14. Haiti earthquake: Tuesday, January 12, 2010; 4:53 PM; Magnitude 7.0; 13 km depth (shallow); 25 km WSW of Port-Au-Prince; Occurred along a left lateral fault between Caribbean and North American Plate. That fault moves about 7mm/year.

15. Note “shake intensity” of this M 7.0 ‘quake as compared to the M 8.8 ‘quake in Chile. Much more intensity of shaking in Haiti even though the ‘quake was less intense. Why?

16. Tsunami! Elevation of the ocean surface measured by satellite 2 hours after the December 26, 2004 earthquake off the coast of Sumatra.

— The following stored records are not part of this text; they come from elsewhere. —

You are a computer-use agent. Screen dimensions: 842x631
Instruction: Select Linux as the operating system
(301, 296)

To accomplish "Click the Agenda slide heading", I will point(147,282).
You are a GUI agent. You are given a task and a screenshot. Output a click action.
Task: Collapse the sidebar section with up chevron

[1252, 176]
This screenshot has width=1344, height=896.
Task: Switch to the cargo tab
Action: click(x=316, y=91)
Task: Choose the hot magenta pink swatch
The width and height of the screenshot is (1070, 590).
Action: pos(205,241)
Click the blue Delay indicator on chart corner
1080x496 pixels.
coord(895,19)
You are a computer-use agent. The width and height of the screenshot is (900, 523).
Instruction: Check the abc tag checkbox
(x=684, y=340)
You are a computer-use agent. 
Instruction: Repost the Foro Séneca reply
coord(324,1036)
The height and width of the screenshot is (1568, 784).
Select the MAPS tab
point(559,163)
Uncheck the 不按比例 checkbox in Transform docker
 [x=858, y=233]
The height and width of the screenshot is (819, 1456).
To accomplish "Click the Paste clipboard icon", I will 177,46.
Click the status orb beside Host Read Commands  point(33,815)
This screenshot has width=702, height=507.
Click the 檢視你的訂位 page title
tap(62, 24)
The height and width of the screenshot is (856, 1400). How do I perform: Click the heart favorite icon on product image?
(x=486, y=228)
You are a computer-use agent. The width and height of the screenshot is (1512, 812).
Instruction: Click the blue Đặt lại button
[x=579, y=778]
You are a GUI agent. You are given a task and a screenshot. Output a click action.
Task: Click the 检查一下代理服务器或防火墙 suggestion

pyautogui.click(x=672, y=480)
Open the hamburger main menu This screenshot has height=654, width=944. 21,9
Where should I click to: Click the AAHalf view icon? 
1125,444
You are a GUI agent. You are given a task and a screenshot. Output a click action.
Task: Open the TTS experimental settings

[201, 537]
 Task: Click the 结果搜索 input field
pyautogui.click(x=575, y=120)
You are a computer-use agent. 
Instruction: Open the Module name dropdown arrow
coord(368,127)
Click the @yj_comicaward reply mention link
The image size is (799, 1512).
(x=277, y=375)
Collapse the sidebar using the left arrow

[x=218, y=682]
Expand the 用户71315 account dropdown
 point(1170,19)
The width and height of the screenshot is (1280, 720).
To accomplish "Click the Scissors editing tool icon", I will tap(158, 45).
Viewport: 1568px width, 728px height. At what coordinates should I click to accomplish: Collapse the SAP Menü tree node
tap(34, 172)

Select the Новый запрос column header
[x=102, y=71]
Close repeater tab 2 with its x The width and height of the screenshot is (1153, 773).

Figure from U.S. National Oceanic & Atmospheric Administration & U.S. National Tsunami Hazard Mitigation Program.

17. Elevation of the ocean surface measured by satellite 7 hours after the December 26, 2004 earthquake off the coast of Sumatra. Figure from U.S. National Oceanic & Atmospheric Administration & U.S. National Tsunami Hazard Mitigation Program. Around 25-30 minutes notice to coastal areas would be available after a mega-thrust event on the Cascadia subduction zone.

18. Comparison: Loss of life and damage to property was great for the Sumatra ‘quake because of the magnitude (9.0) of the earthquake, inadequate tsunami warning,and poor building construction even though people were cognizant of earthquake dangers. Loss of life and damage to property was extensive in the Port-Au-Prince, Haiti earthquake even though the magnitude (7.0) was less because it had been about 200 years since the last devastating ‘quake, the quake was shallow (13 km) hence earthquake energy wasn’t as dissipated as in deeper ‘quakes, buildings were poorly constructed, and the main city (Port-Au-Prince) was built on unstable ground. Loss of life and damage was “minimal” in the Chilean ‘quake even though the ‘quake was large (8.8) because Chile is a more affluent country able to construct most buildings according to earthquake standards, earthquakes are frequent (public is attuned to them and most know what to do), the ground is a bit more stable, and the earthquake was deeper than in Haiti. Much of loss of life was from tsunami in the coastal areas as well as collapsed buildings. Chilean government is looking into likely shoddy construction even in buildings constructed according to earthquake standards.